What to produce -
Please report every line in the material below that contains the word "should", copying each such line in full.
======== Entries provided ========
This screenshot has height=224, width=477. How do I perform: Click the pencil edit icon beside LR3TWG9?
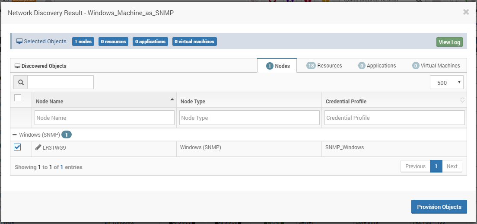[x=38, y=147]
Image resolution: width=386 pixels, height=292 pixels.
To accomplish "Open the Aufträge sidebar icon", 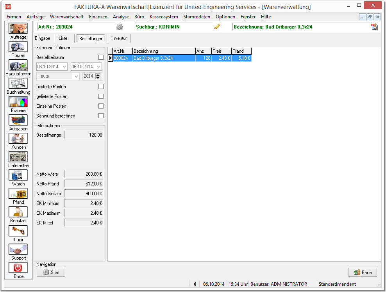I will point(18,28).
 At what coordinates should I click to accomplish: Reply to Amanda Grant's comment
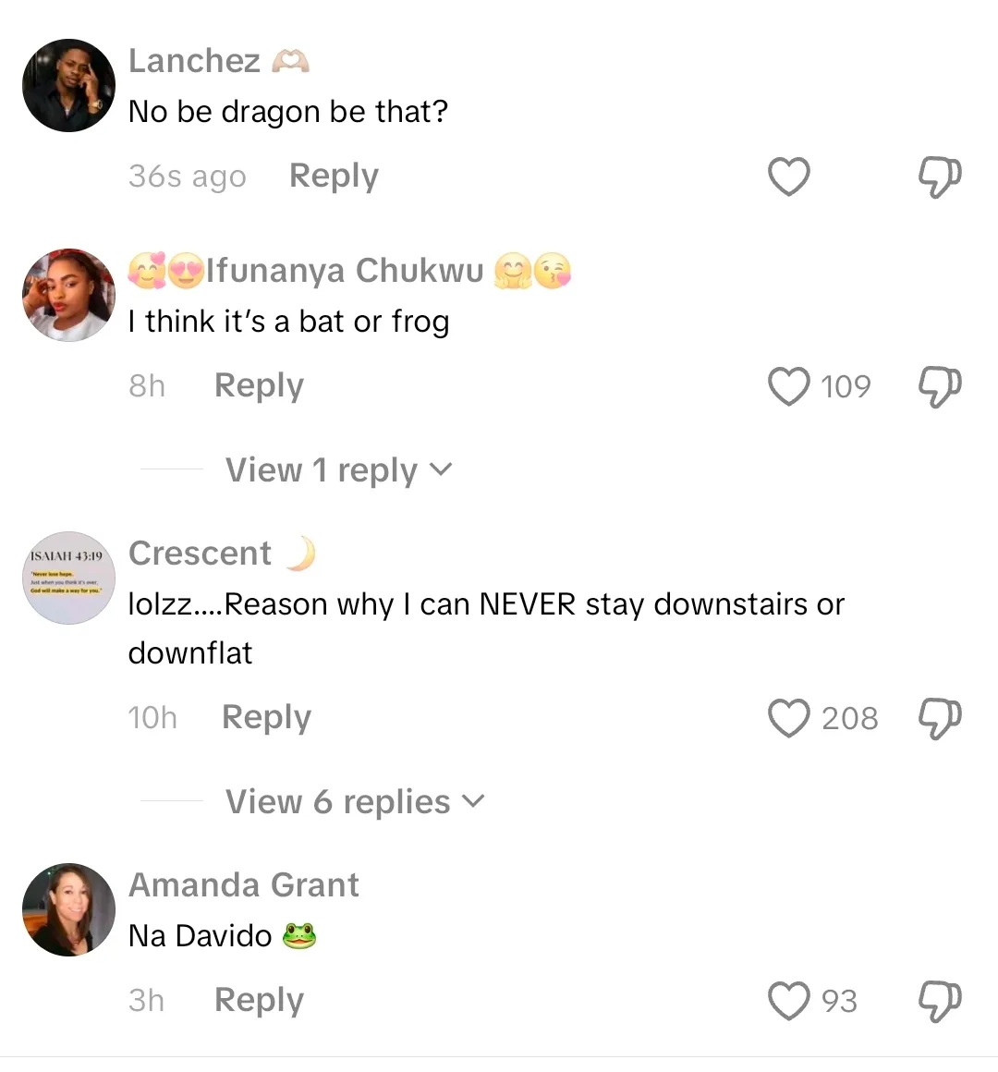tap(259, 1000)
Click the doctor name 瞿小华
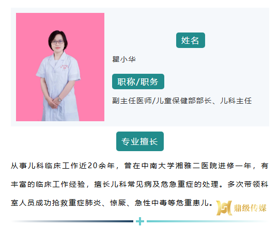 pos(124,59)
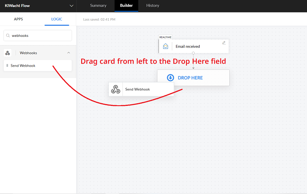Click the Send Webhook label on the floating card
The image size is (307, 194).
(137, 89)
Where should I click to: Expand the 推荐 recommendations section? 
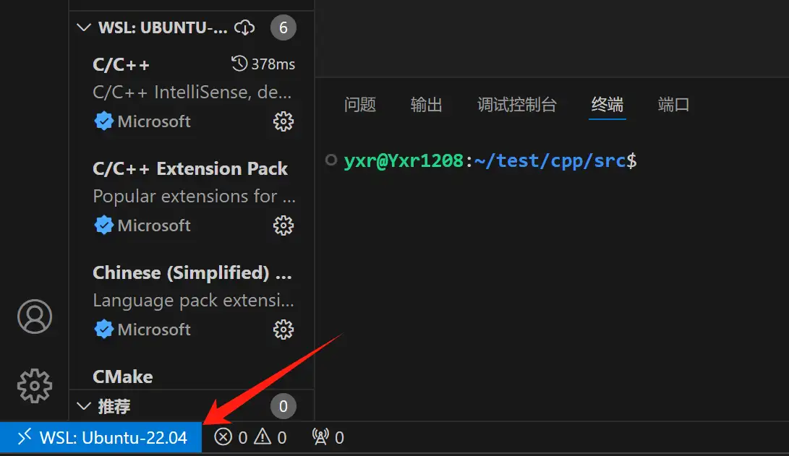point(83,406)
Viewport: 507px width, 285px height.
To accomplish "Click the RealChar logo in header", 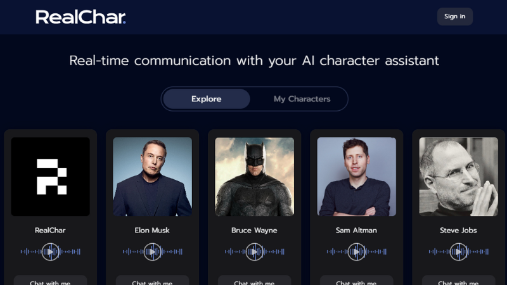I will pyautogui.click(x=80, y=17).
========
Reply to the exercise -
 At what coordinates should I click to accomplish: Reply to Amanda Grant's comment
Where should I click to: Expand the 推荐 recommendations section? 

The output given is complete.